= Cleveland Jaybirds =

US professional softball team

The Cleveland Jaybirds (1977–78), later named the Cleveland Stepien's Competitors (1979–80) and finally the Cleveland Competitors (1982), were a professional softball team that played in three professional softball leagues between 1978 and 1982 at two different locations in the Cleveland, Ohio area.

==History==
During the late 1970s and early 1980s, several men's professional slow-pitch softball leagues were formed in the United States to build on the growth and talent in the booming men's amateur game during this period. The American Professional Slo-Pitch League (APSPL) was the first such league, launching in an era of experimentation in professional sports leagues. The APSPL was formed in 1977 by former World Football League front-office executive Bill Byrne with former New York Yankees star Whitey Ford as commissioner. Jay Friedman, owner of Erie Sheet Metal, launched the Cleveland Jaybirds in the inaugural 1977 APSPL season. Don Rardin, Sr., owner of the Kentucky Bourbons, owned 50% of the Jaybirds as well. The team began play at Rose Field in the Brookside Reservation in Cleveland.

Ted Stepien bought the team in 1978 and would change the name to the Cleveland Stepien's Competitors for the 1979 season. Stepien had opened a series of private dining rooms called Competitors Clubs in Cleveland and the team name was to promote the restaurants. In 1980, two teams, Milwaukee and Cleveland broke away to form the North American Softball League (NASL) under the leadership of Stepien, who owned 6 of the 8 teams in the league (only Ft. Wayne and Milwaukee had non-Stepien ownership), while the APSPL continued with just 6 teams. The NASL would last just one season. Cleveland moved to playing at Daniel's Field, Willoughby, Ohio in 1980 and Stepien also purchased the Cleveland Cavaliers of the NBA that year. Also in 1980, Stepien held a promotional event for the league in Cleveland in which he dropped softballs from the 52nd floor of Terminal Tower to be caught by outfielders from the Competitors. The balls were estimated to be traveling at 144 mph by the time they reached the street, damaging cars and injuring several spectators. One ball was caught by Cleveland outfielder Mike Zarefoss.

- [TASK INSTRUCTIONS]:
A) Name every person mentioned in the Cleveland Jaybirds article.
B) In the Cleveland Jaybirds article, from which floor of Terminal Tower were softballs dropped during the 1980 promotional event?
The material that comes next is separate from the Cleveland Jaybirds article.

- [SUPPLIED DATA]:
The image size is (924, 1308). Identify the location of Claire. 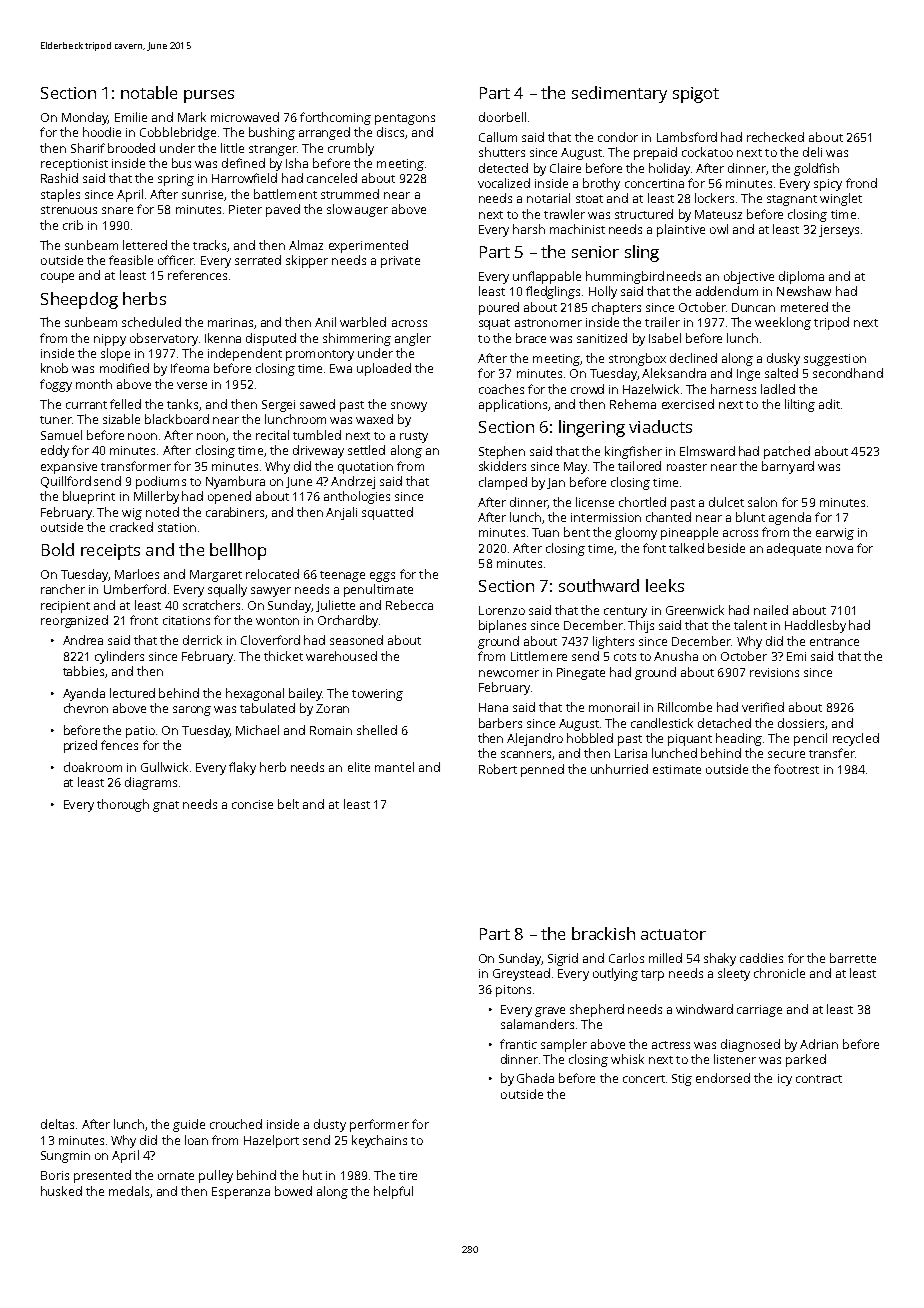
(565, 168).
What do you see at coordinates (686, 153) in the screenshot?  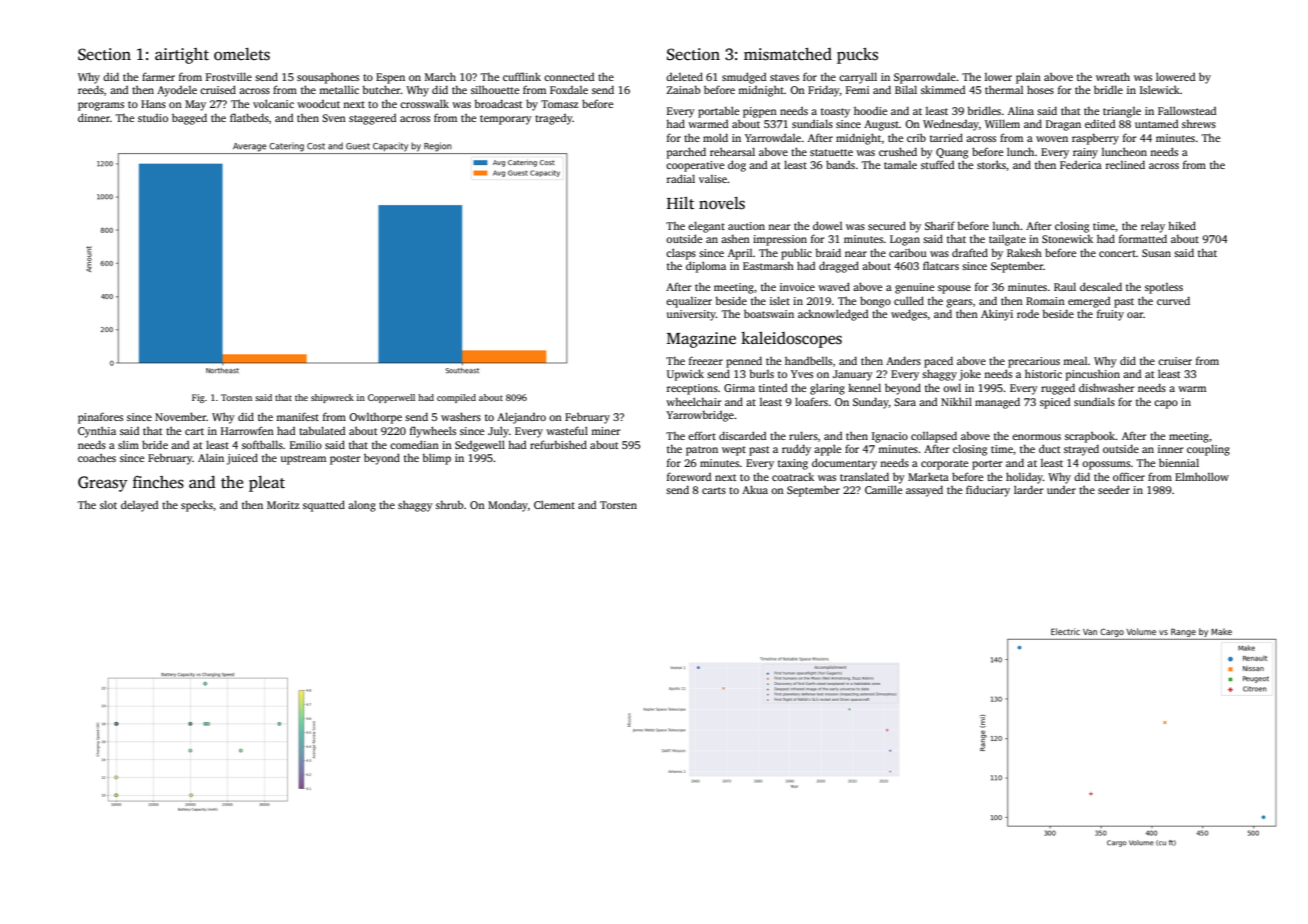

- [EXERCISE ANSWERS]:
A) Bill Byrne, Whitey Ford, Jay Friedman, Don Rardin, Sr., Ted Stepien, Mike Zarefoss

B) The 52nd floor.